Looking through the lens of fear

Looking through the lens of fear

One of the things that I’ve observed is that some evangelicals can be very fearful people. Some hold on to biblical inerrancy very tightly because they are afraid. They are afraid that once you admit there is one minor contradiction in the bible your entire faith will fall apart.

I’ve found that good theology frames my relationship with God, but the real issue is my relationship. I have a spiritual sense of connectedness to God. I believe He speaks to me and I see the fruit of that connectedness in my life. God has guided me through some difficult times and even miraculously healed me. I think that is what theology is supposed to do. It gives us a framework for knowing, experiencing and following God.

It really doesn’t bother me when I see minor contradictions because I know God. I have the “seal of His Spirit” and the full assurance of faith. Therefore I don’t need to convince myself something perfectly fits when it doesn’t.

If I take away that connectedness with God then the only thing that defines my faith is my theology and practice. If that is all I have and I see people tinkering with both then I might get a little worried. If I combine that with an expectation that the world and the church is on the slippery slide to oblivion then I get even more afraid. For many this fear leads to paranoia.

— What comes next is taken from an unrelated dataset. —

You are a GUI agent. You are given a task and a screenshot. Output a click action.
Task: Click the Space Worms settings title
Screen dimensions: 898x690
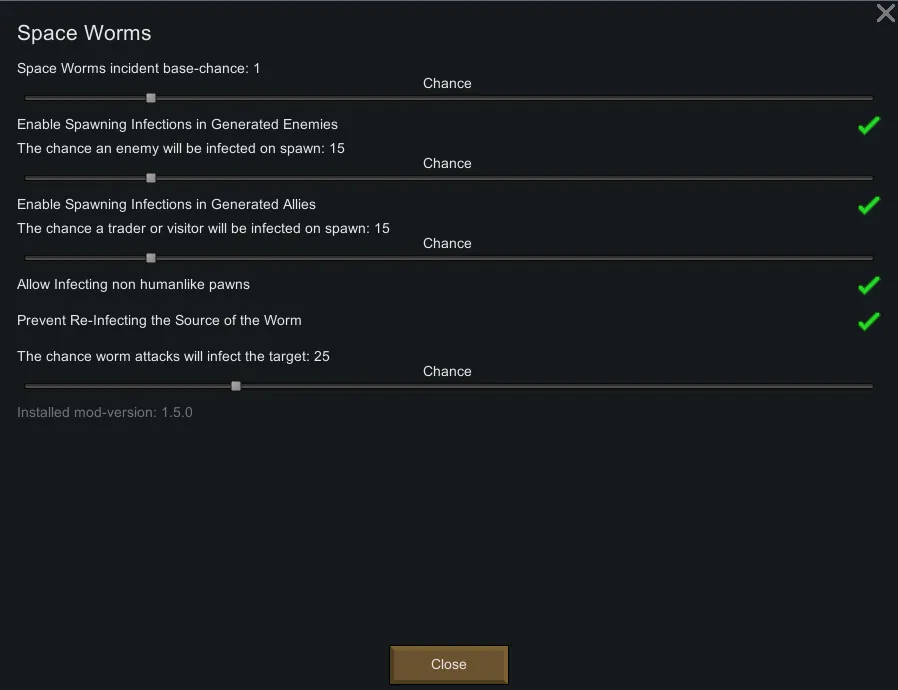pos(84,33)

Fear is a very thick lens that skews our interpretation of society and scripture. In the last little while I’ve encountered people who find something suspicious and project it to be far larger than it really is. Then they attack. They aren’t looking for the truth or seek to understand. They are so convinced of their error they will actually start arguing with you about what you or your tradition really believes.

  1. #1 by caro on April 8, 2005 - 7:45 am

    Wow does that make sense. You’ve summed the thoughts I’ve had for quite some time but haven’t been able to express properly. There’s an incredible freedom when you let go of the need for your theology and practice to be right in order to feel safe and secure.

    The metaphor that came to mind was flying. God wants us to fly but we’re too afraid that we’ll plummet so we hang on tightly to anything we can, no matter how flimsy, to keep from falling not realizing that if we just let go we’d experience the most amazing sense of freedom while at the same time knowing that God’s got us around the waist (like a safety wire on a trapeze artist) and won’t let us plummet to the ground.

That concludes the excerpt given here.